* **Work required**
Print, please, exactly the lines from the one with "You are a GUI" through the final line of the data below, with both ends included and the pictures left out.

* **Data to examine**
== Segment start ==

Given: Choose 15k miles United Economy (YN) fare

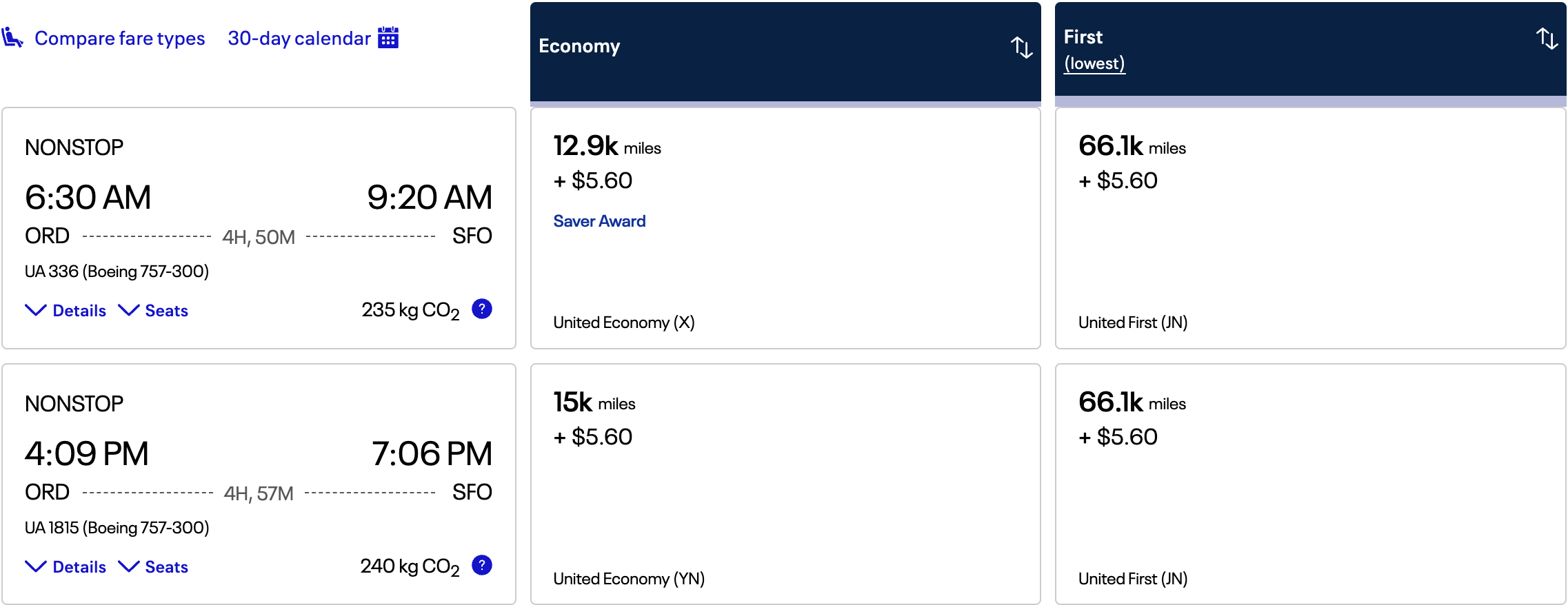Looking at the screenshot, I should click(x=785, y=484).
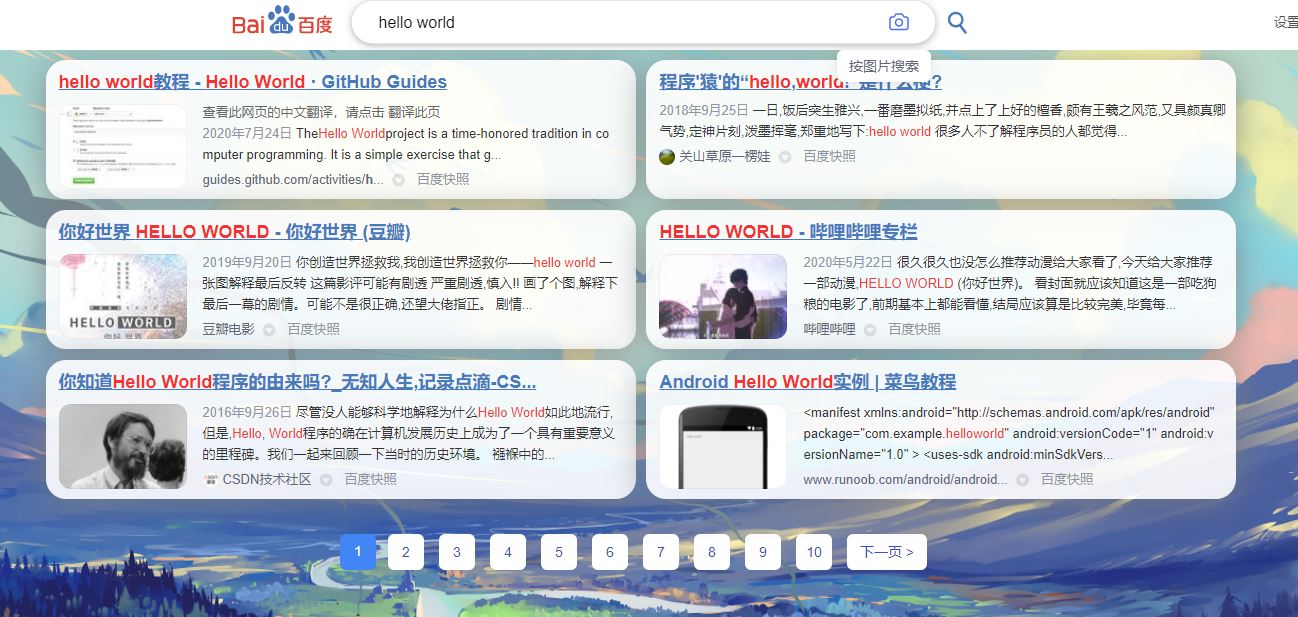Click the 关山草原一榜娃 avatar icon

[x=665, y=156]
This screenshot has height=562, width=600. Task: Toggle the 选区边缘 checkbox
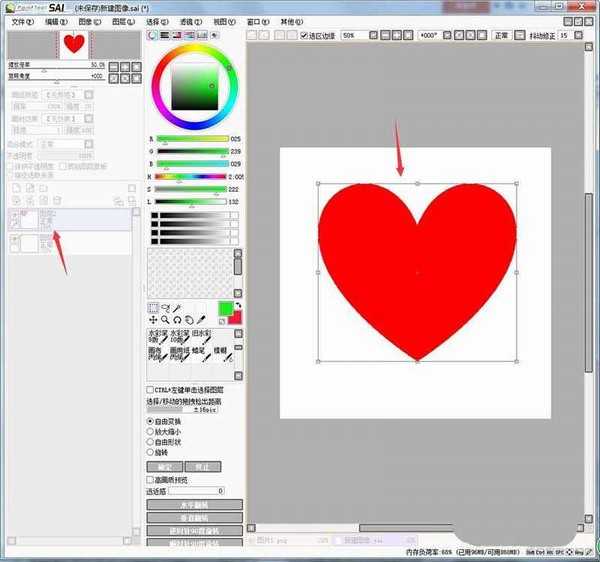[x=305, y=35]
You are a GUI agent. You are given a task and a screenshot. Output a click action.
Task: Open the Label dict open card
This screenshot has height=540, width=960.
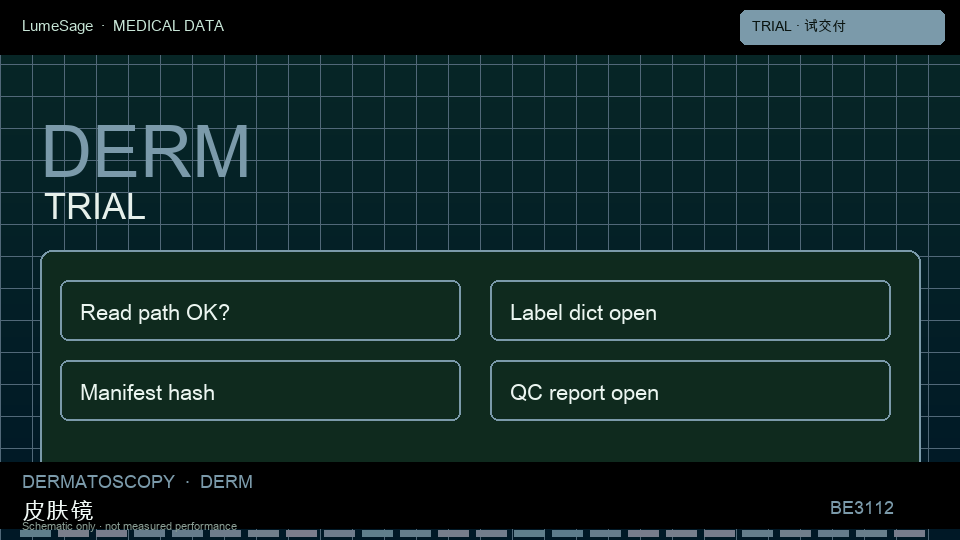click(690, 310)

== Segment end ==

* **Solution**
You are a GUI agent. You are given a task and a screenshot. Output a click action.
Task: Open the Label dict open card
This screenshot has height=540, width=960.
click(690, 310)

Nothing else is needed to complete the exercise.